## Required action
Reproduce each line below precisely. Drop the pictures.

-- Information supplied follows --

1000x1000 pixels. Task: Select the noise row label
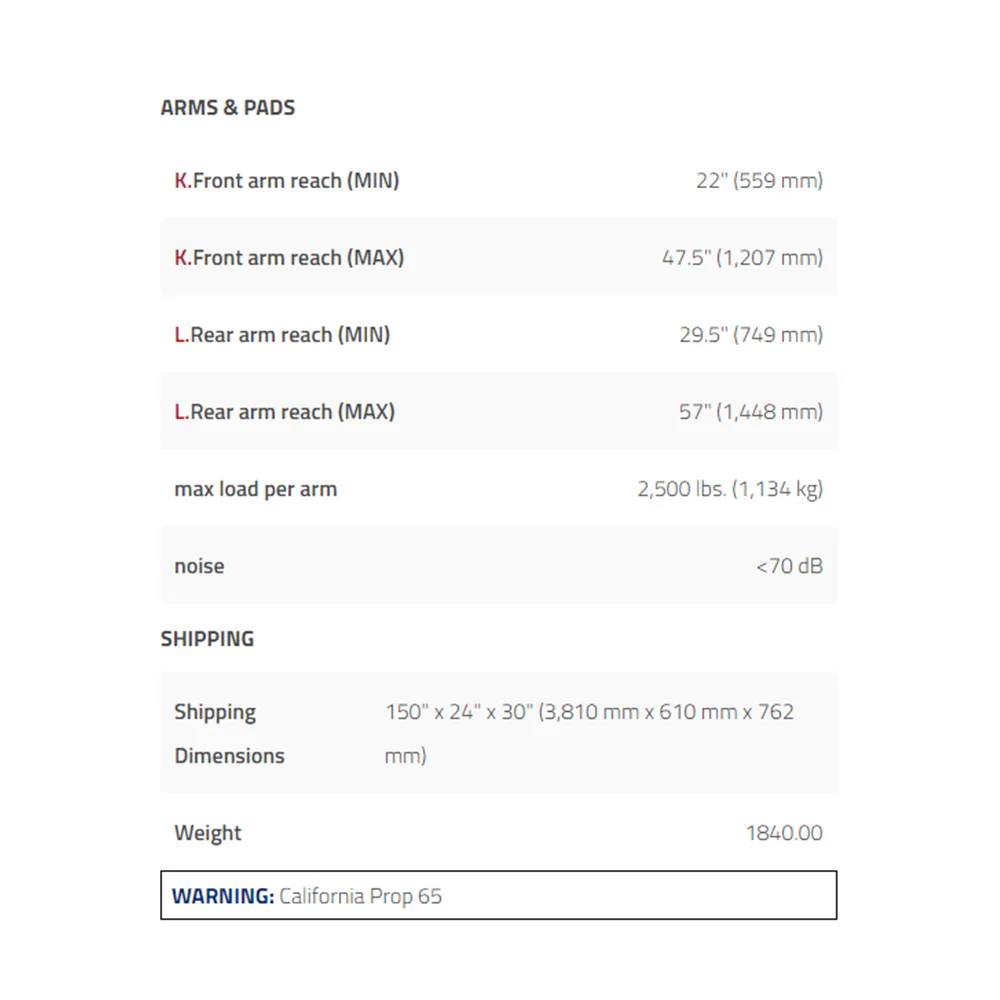point(199,566)
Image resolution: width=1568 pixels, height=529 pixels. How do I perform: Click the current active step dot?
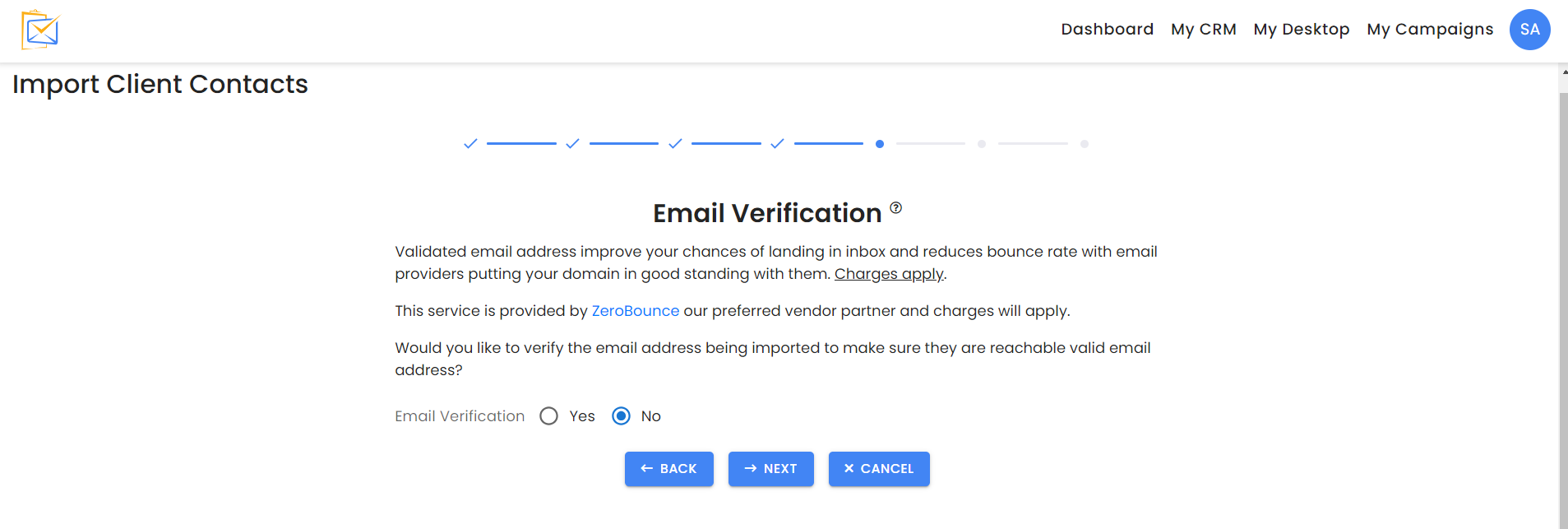[880, 144]
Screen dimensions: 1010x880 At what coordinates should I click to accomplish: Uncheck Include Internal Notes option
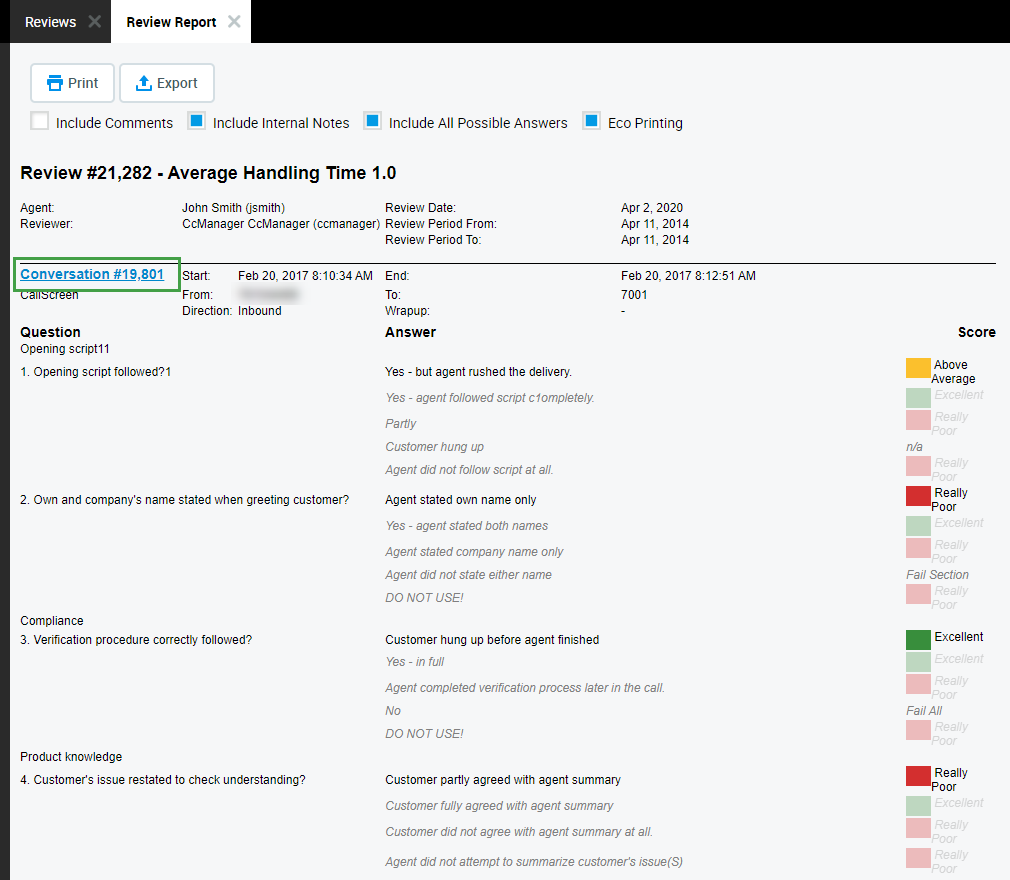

-- Information supplied concluded --

## Solution to this problem
1000x1000 pixels. Task: Select the noise row label
point(199,566)
Image resolution: width=1568 pixels, height=529 pixels. How do I perform: Click the current active step dot?
[880, 144]
Screen dimensions: 1010x880 At what coordinates should I click to accomplish: Uncheck Include Internal Notes option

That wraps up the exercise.